▶ [Task details]:
Will you print the whole listing below, line for line, with no changes?

START Data provided

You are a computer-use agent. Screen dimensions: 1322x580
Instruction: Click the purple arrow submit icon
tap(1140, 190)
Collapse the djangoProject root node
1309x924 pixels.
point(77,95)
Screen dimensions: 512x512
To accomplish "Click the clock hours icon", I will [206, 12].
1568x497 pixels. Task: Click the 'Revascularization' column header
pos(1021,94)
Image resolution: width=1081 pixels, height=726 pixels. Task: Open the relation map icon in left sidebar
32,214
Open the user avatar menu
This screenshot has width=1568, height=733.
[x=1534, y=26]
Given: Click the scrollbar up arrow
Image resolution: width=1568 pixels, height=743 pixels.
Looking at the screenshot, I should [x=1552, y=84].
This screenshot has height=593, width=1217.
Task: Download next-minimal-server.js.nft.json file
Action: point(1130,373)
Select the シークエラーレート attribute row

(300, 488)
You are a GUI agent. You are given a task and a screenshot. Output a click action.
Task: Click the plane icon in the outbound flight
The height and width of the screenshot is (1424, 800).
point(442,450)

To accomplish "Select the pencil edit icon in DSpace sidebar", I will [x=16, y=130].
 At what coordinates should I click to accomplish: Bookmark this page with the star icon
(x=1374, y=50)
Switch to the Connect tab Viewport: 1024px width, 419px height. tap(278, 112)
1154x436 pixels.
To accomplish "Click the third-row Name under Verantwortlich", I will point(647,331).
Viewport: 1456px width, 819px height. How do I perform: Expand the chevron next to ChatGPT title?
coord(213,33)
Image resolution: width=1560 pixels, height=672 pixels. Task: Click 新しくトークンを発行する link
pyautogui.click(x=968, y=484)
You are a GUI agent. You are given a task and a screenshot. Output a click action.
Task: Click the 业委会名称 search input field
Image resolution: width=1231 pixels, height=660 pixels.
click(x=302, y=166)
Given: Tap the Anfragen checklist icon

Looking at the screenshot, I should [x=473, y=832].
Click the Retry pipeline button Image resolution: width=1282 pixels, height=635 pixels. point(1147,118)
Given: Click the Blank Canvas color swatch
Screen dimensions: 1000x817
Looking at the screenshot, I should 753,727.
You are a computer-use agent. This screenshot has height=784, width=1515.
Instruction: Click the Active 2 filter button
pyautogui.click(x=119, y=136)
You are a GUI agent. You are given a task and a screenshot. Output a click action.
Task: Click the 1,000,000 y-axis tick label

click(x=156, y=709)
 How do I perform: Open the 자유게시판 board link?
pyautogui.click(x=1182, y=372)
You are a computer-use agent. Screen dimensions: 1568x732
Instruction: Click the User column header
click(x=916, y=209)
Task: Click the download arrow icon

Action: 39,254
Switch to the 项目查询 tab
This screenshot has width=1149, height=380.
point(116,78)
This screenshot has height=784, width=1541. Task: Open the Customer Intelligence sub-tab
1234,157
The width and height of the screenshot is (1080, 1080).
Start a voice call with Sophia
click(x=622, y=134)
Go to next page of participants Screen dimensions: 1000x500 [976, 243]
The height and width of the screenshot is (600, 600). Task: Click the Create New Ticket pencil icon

END Data provided

▶ [Solution to this exercise]:
You are a computer-use agent. Screen dimensions: 1322x580
Instruction: Click the purple arrow submit icon
tap(1140, 190)
Collapse the djangoProject root node
1309x924 pixels.
point(77,95)
Screen dimensions: 512x512
To accomplish "Click the clock hours icon", I will [206, 12].
1568x497 pixels. Task: Click the 'Revascularization' column header
pos(1021,94)
Image resolution: width=1081 pixels, height=726 pixels. Task: Open the relation map icon in left sidebar
32,214
Open the user avatar menu
This screenshot has width=1568, height=733.
[x=1534, y=26]
Given: Click the scrollbar up arrow
Image resolution: width=1568 pixels, height=743 pixels.
Looking at the screenshot, I should [x=1552, y=84].
This screenshot has height=593, width=1217.
Task: Download next-minimal-server.js.nft.json file
Action: point(1130,373)
Select the シークエラーレート attribute row

(300, 488)
You are a GUI agent. You are given a task and a screenshot. Output a click action.
Task: Click the plane icon in the outbound flight
The height and width of the screenshot is (1424, 800).
point(442,450)

To accomplish "Select the pencil edit icon in DSpace sidebar", I will [x=16, y=130].
 At what coordinates should I click to accomplish: Bookmark this page with the star icon
(x=1374, y=50)
Switch to the Connect tab Viewport: 1024px width, 419px height. tap(278, 112)
1154x436 pixels.
To accomplish "Click the third-row Name under Verantwortlich", I will point(647,331).
Viewport: 1456px width, 819px height. How do I perform: Expand the chevron next to ChatGPT title?
coord(213,33)
Image resolution: width=1560 pixels, height=672 pixels. Task: Click 新しくトークンを発行する link
pyautogui.click(x=968, y=484)
You are a GUI agent. You are given a task and a screenshot. Output a click action.
Task: Click the 业委会名称 search input field
Image resolution: width=1231 pixels, height=660 pixels.
click(x=302, y=166)
Given: Tap the Anfragen checklist icon

Looking at the screenshot, I should [x=473, y=832].
Click the Retry pipeline button Image resolution: width=1282 pixels, height=635 pixels. point(1147,118)
Given: Click the Blank Canvas color swatch
Screen dimensions: 1000x817
Looking at the screenshot, I should 753,727.
You are a computer-use agent. This screenshot has height=784, width=1515.
Instruction: Click the Active 2 filter button
pyautogui.click(x=119, y=136)
You are a GUI agent. You are given a task and a screenshot. Output a click action.
Task: Click the 1,000,000 y-axis tick label

click(x=156, y=709)
 How do I perform: Open the 자유게시판 board link?
pyautogui.click(x=1182, y=372)
You are a computer-use agent. Screen dimensions: 1568x732
Instruction: Click the User column header
click(x=916, y=209)
Task: Click the download arrow icon

Action: 39,254
Switch to the 项目查询 tab
This screenshot has width=1149, height=380.
point(116,78)
This screenshot has height=784, width=1541. Task: Open the Customer Intelligence sub-tab
1234,157
The width and height of the screenshot is (1080, 1080).
Start a voice call with Sophia
click(x=622, y=134)
Go to next page of participants Screen dimensions: 1000x500 [976, 243]
The height and width of the screenshot is (600, 600). Task: Click the Create New Ticket pencil icon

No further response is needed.